DATA Block Start
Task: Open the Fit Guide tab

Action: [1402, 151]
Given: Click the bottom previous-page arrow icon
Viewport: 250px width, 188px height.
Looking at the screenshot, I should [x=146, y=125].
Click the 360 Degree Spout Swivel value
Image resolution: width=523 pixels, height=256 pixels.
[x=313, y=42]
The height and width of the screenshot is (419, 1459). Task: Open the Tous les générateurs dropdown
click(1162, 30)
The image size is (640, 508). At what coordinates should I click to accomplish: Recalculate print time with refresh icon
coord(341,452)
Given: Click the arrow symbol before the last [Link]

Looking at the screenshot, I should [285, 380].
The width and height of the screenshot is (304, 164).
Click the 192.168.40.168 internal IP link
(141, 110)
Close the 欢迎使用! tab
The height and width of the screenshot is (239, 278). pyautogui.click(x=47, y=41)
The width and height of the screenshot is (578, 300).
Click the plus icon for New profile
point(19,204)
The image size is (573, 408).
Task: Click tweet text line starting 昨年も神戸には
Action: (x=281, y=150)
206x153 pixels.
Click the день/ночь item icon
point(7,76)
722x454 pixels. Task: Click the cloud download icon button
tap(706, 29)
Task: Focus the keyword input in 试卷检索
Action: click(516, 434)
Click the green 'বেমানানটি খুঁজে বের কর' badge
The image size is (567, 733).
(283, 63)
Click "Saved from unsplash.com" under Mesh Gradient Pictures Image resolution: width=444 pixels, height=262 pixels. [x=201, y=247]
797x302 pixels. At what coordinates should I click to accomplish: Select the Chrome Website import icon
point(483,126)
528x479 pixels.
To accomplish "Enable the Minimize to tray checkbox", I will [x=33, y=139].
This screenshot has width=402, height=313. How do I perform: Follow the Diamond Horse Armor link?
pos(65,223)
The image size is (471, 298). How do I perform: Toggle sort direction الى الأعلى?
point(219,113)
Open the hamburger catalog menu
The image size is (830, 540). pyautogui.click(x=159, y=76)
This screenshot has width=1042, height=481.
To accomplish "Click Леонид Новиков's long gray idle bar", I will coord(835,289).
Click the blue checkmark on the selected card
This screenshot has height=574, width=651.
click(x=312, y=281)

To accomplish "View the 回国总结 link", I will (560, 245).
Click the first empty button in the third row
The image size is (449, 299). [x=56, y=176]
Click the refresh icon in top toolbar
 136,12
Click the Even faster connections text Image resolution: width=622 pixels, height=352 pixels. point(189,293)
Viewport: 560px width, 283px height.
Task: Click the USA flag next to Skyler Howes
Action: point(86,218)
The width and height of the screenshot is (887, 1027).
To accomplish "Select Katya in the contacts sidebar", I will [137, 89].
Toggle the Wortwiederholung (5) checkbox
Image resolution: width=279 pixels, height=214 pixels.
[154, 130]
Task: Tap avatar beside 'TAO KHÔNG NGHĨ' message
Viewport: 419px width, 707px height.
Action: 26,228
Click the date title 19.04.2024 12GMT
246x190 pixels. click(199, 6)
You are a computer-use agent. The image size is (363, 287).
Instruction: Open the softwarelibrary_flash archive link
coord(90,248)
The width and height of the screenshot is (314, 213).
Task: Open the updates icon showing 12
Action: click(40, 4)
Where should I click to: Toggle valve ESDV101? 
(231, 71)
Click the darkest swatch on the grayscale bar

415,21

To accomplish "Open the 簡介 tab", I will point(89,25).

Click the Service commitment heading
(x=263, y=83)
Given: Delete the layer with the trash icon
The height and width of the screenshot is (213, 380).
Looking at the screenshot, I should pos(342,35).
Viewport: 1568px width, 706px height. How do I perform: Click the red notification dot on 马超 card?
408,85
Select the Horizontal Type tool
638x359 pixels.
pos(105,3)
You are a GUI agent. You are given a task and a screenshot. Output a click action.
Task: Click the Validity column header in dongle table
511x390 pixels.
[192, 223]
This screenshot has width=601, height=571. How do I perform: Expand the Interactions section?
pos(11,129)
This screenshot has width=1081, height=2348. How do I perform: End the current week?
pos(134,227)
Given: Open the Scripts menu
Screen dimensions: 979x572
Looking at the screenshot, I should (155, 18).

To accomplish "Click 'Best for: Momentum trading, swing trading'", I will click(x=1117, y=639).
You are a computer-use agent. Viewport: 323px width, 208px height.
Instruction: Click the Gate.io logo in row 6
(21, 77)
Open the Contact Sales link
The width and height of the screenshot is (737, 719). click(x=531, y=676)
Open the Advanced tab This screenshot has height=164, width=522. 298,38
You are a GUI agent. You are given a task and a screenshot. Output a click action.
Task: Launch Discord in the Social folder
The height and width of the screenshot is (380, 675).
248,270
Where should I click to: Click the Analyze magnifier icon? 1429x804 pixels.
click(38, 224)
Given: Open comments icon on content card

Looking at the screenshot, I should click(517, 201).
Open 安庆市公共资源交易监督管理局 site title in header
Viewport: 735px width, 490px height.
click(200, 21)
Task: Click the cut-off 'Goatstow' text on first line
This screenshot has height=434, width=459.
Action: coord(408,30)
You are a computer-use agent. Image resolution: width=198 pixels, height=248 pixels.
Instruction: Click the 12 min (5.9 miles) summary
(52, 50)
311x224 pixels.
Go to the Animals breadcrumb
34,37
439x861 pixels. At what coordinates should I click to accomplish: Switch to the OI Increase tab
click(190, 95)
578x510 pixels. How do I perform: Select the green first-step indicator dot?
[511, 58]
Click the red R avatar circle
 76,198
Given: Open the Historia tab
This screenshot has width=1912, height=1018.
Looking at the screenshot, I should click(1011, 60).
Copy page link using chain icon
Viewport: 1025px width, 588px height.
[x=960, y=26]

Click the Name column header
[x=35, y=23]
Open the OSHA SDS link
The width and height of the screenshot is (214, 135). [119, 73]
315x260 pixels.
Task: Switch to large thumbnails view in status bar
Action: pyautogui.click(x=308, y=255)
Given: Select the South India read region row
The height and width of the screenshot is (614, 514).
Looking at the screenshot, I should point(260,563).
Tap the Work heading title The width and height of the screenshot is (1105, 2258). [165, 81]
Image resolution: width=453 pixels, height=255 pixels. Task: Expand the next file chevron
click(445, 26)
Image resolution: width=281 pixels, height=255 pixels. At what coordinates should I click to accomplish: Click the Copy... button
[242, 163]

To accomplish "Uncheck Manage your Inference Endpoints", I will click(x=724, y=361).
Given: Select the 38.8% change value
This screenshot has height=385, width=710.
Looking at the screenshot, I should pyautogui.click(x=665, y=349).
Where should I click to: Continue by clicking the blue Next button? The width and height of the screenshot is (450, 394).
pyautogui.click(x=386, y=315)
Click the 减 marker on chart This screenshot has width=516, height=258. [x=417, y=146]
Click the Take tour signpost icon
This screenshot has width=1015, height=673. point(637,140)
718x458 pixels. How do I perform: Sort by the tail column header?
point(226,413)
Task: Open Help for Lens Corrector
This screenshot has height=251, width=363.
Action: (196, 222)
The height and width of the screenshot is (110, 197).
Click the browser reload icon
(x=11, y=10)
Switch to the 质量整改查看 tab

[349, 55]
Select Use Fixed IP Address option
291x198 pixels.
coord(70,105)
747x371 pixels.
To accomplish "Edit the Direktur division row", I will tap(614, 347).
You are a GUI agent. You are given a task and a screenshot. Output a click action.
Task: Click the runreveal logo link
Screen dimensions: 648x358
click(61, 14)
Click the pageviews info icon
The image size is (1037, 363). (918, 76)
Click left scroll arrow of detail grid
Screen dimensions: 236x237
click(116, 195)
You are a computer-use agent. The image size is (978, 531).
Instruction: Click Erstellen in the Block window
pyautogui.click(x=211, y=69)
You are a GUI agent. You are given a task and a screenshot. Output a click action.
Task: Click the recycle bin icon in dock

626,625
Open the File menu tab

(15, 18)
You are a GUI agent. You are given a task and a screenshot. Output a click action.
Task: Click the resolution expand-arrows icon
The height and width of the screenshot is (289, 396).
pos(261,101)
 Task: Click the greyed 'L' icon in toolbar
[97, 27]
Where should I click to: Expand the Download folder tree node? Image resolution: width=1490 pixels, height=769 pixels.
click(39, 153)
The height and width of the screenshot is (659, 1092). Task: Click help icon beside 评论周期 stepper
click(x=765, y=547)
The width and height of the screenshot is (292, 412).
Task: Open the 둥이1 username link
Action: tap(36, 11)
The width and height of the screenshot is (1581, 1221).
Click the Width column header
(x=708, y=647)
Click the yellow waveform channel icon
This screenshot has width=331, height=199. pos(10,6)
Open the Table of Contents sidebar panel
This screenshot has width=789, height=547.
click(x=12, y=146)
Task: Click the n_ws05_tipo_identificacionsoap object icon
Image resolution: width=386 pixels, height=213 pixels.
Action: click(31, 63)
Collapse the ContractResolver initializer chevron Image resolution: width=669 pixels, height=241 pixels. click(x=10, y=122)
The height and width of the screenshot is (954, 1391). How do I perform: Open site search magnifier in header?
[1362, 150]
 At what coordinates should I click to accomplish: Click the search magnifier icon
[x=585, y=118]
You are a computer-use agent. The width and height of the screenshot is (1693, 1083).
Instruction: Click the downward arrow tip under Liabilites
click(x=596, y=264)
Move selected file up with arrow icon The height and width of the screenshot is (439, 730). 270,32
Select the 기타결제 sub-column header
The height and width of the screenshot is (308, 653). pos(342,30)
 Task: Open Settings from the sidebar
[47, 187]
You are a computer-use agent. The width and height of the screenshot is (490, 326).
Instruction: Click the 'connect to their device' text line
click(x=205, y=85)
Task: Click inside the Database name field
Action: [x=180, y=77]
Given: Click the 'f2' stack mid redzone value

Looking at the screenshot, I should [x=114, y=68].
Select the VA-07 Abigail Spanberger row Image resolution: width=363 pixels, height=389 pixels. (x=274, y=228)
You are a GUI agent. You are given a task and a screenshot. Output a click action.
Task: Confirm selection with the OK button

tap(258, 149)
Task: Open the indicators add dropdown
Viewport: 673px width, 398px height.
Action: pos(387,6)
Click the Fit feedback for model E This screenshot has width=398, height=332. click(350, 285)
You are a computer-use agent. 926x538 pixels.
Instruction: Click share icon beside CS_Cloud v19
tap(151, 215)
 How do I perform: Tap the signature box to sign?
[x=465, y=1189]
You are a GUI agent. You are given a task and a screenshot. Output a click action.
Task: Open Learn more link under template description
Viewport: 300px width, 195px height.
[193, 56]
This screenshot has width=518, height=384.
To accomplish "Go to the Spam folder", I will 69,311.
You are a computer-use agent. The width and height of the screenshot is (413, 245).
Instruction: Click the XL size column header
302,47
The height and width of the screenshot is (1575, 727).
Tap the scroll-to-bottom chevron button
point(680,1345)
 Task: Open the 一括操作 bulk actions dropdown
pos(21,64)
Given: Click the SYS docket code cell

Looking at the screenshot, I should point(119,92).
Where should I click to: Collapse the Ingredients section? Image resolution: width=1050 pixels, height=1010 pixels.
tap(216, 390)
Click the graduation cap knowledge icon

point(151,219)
DATA Block End
*WORK ORDER*
Look through the entries above for the word "computer". Copy every line where it shows up.

*EXERCISE SOLUTION*
You are a computer-use agent. The image size is (363, 287).
You are a computer-use agent. Viewport: 323px width, 208px height.
You are a computer-use agent. Image resolution: width=198 pixels, height=248 pixels.
You are a computer-use agent. The image size is (978, 531).
You are a computer-use agent. The width and height of the screenshot is (1693, 1083).
You are a computer-use agent. The width and height of the screenshot is (490, 326).
You are a computer-use agent. 926x538 pixels.
You are a computer-use agent. The width and height of the screenshot is (413, 245).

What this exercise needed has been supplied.